[Begin DOCUMENT EXTRACT]
Anyway, the proxmox installation is no problem and as a single node it should work fine (even with this error). But as soon as i try to connect this server to the cluster, all data in /etc/pve dissapear and the cluster configuration fails.

The only thing i've found in the log is:


vestatd[6259]: WARNING: ipcc_send_rec failed: Verbindungsaufbau abgelehnt


This server is connected with an internal address to the other nodes. (IP multicast workd fine with the other nodes)


This is the only machine with this trouble....
 
Hmm,
do you can ssh to the other clusternodes without password?
Show the output of "pvecm status" any hints (compare with the output of the running cluster).

Udo

this is the output on the master:

# pvecm status
Version: 6.2.0
Config Version: 13
Cluster Name: t4hosting
Cluster Id: 50071
Cluster Member: Yes
Cluster Generation: 60
Membership state: Cluster-Member
Nodes: 2
Expected votes: 2
Total votes: 2
Node votes: 1
Quorum: 2
Active subsystems: 5
Flags:
Ports Bound: 0
Node name: bazinga-2
Node ID: 1
Multicast addresses: 239.192.195.91
Node addresses: 109.234.106.16


and this on the not working node:

pvecm status
Version: 6.2.0
Config Version: 12
Cluster Name: t4hosting
Cluster Id: 50071
Cluster Member: Yes
Cluster Generation: 12
Membership state: Cluster-Member
Nodes: 1
Expected votes: 3
Total votes: 1
Node votes: 1
Quorum: 2 Activity blocked
Active subsystems: 2
Flags:
Ports Bound: 0
Node name: bazinga
Node ID: 3
Multicast addresses: 239.192.195.91
Node addresses: 109.234.106.10

Yes, i can do a ssh connect without password.
 
Hi,
hmm - without quorum no go...
What happens, if you change expected votes to 1 on the non-working node?
( pvecm expected 1)
[End DOCUMENT EXTRACT]
[Begin GIVEN DATA]
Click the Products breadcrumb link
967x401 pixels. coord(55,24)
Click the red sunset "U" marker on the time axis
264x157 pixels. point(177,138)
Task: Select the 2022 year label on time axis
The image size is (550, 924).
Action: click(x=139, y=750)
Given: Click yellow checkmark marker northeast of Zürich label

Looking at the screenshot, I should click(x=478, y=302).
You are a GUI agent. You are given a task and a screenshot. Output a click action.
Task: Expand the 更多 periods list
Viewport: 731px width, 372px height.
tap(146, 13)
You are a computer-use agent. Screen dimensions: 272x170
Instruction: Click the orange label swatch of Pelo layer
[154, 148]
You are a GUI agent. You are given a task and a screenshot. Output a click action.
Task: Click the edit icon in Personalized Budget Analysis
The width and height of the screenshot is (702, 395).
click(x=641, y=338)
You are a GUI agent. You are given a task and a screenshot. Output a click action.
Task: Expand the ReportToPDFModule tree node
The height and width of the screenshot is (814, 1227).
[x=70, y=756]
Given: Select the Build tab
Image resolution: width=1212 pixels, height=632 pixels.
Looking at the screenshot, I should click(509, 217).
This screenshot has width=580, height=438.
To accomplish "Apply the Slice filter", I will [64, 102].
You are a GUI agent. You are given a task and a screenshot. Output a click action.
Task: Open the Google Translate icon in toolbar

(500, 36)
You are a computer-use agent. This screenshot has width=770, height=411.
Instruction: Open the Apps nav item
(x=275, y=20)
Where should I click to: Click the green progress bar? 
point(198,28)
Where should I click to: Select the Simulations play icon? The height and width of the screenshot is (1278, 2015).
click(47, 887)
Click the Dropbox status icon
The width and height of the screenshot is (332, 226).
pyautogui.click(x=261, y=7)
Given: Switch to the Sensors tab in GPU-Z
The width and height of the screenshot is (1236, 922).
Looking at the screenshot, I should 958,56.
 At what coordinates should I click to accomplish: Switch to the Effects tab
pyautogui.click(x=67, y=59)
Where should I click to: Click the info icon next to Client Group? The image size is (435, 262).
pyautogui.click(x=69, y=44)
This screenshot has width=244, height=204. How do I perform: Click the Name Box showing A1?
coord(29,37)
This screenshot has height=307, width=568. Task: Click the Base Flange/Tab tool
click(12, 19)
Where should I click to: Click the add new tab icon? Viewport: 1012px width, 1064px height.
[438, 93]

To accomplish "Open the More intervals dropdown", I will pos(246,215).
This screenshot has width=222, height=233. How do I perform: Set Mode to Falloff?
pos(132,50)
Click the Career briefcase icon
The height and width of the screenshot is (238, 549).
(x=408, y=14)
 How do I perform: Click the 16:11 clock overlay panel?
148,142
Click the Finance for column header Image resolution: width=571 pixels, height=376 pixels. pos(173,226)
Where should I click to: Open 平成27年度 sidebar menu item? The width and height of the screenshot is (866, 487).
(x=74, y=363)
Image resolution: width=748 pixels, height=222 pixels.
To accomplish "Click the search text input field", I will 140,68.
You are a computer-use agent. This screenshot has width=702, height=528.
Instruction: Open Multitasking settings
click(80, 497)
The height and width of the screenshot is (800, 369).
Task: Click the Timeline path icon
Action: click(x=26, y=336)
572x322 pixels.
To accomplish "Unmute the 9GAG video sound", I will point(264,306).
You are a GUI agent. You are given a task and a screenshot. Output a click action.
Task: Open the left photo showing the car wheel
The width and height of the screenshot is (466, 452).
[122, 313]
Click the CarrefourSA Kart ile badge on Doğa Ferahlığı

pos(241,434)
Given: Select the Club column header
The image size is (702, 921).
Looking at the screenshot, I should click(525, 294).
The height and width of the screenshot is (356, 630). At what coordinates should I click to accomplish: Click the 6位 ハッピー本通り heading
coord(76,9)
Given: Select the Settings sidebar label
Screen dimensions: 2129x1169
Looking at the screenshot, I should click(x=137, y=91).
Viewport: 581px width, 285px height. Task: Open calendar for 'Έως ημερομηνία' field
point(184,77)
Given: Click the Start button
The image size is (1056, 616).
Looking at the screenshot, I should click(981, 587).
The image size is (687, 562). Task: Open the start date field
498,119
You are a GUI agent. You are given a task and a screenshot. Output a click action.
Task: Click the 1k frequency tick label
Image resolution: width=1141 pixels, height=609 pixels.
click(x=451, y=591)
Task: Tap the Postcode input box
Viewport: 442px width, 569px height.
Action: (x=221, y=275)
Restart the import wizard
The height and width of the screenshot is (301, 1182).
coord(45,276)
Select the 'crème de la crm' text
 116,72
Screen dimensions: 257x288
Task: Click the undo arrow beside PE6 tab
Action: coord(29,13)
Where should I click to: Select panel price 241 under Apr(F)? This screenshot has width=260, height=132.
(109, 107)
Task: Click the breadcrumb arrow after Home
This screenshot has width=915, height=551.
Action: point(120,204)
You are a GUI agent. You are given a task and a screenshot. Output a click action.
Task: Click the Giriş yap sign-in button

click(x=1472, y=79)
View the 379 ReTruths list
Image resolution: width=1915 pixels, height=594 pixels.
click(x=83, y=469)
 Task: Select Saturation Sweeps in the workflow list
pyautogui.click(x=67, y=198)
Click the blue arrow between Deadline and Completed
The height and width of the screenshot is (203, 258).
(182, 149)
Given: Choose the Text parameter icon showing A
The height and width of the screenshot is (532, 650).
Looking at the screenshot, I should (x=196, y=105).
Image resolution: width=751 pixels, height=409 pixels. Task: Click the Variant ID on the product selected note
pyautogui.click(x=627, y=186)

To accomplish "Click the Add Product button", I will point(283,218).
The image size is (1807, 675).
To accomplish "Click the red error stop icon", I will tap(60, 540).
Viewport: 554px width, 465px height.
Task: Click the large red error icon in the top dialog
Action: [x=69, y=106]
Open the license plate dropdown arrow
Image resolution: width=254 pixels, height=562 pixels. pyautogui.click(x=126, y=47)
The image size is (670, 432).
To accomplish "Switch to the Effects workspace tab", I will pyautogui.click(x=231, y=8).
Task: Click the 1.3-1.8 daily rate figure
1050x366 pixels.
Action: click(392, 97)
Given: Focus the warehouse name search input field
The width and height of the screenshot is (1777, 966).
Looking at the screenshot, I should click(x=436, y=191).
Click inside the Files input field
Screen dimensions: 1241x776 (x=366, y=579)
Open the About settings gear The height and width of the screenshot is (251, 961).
[End GIVEN DATA]
_DIRECTION 1_
From the Proxmox cluster forum thread, extract the passage starting with "The only thing" and going on through "the running cluster).", copied word for word.
_DIRECTION 2_
Continue the Proxmox cluster forum thread from where it stops.

_TASK ANSWER 1_
The only thing i've found in the log is:


vestatd[6259]: WARNING: ipcc_send_rec failed: Verbindungsaufbau abgelehnt


This server is connected with an internal address to the other nodes. (IP multicast workd fine with the other nodes)


This is the only machine with this trouble....
 
Hmm,
do you can ssh to the other clusternodes without password?
Show the output of "pvecm status" any hints (compare with the output of the running cluster).

_TASK ANSWER 2_
Udo

The main problem is, that the folder /etc/pve on the not working node looks like this:

/etc/pve# ll
insgesamt 1
-r--r----- 1 root www-data 465 12. Feb 17:43 cluster.conf
lr-xr-x--- 1 root www-data 0 1. Jan 1970 local -> nodes/bazinga
lr-xr-x--- 1 root www-data 0 1. Jan 1970 openvz -> nodes/bazinga/openvz
lr-xr-x--- 1 root www-data 0 1. Jan 1970 qemu-server -> nodes/bazinga/qemu-server


and on th eworking cluster nodes like this:

/etc/pve# ll
insgesamt 4
-rw-r----- 1 root www-data 451 6. Feb 20:11 authkey.pub
-rw-r----- 1 root www-data 415 12. Feb 18:11 cluster.conf
-rw-r----- 1 root www-data 465 12. Feb 18:11 cluster.conf.old
lrwxr-x--- 1 root www-data 0 1. Jan 1970 local -> nodes/bazinga-2
drwxr-x--- 2 root www-data 0 6. Feb 20:11 nodes
lrwxr-x--- 1 root www-data 0 1. Jan 1970 openvz -> nodes/bazinga-2/openvz
drwx------ 2 root www-data 0 6. Feb 20:11 priv
-rw-r----- 1 root www-data 1533 6. Feb 20:11 pve-root-ca.pem
-rw-r----- 1 root www-data 1679 6. Feb 20:11 pve-www.key
lrwxr-x--- 1 root www-data 0 1. Jan 1970 qemu-server -> nodes/bazinga-2/qemu-server
-rw-r----- 1 root www-data 526 9. Feb 12:17 storage.cfg
-rw-r----- 1 root www-data 89 8. Feb 21:49 user.cfg
-rw-r----- 1 root www-data 1473 11. Feb 14:55 vzdump.cron


The not working nodes folder looks ok until i use pvecm add .... after this command it looks like above showed
 
The main problem is, that the folder /etc/pve on the not working node looks like this:

/etc/pve# ll
insgesamt 1
-r--r----- 1 root www-data 465 12. Feb 17:43 cluster.conf
lr-xr-x--- 1 root www-data 0 1. Jan 1970 local -> nodes/bazinga
lr-xr-x--- 1 root www-data 0 1. Jan 1970 openvz -> nodes/bazinga/openvz
lr-xr-x--- 1 root www-data 0 1. Jan 1970 qemu-server -> nodes/bazinga/qemu-server


...

Hi,
that's normal without quorum! An clustermember without quorum have the /etc/pve-filesystem readonly. If your new node get the quorum (and joined sucessfull) the pve-fs will sync with the right data.

Udo
 
All right, thanks, that's clear now.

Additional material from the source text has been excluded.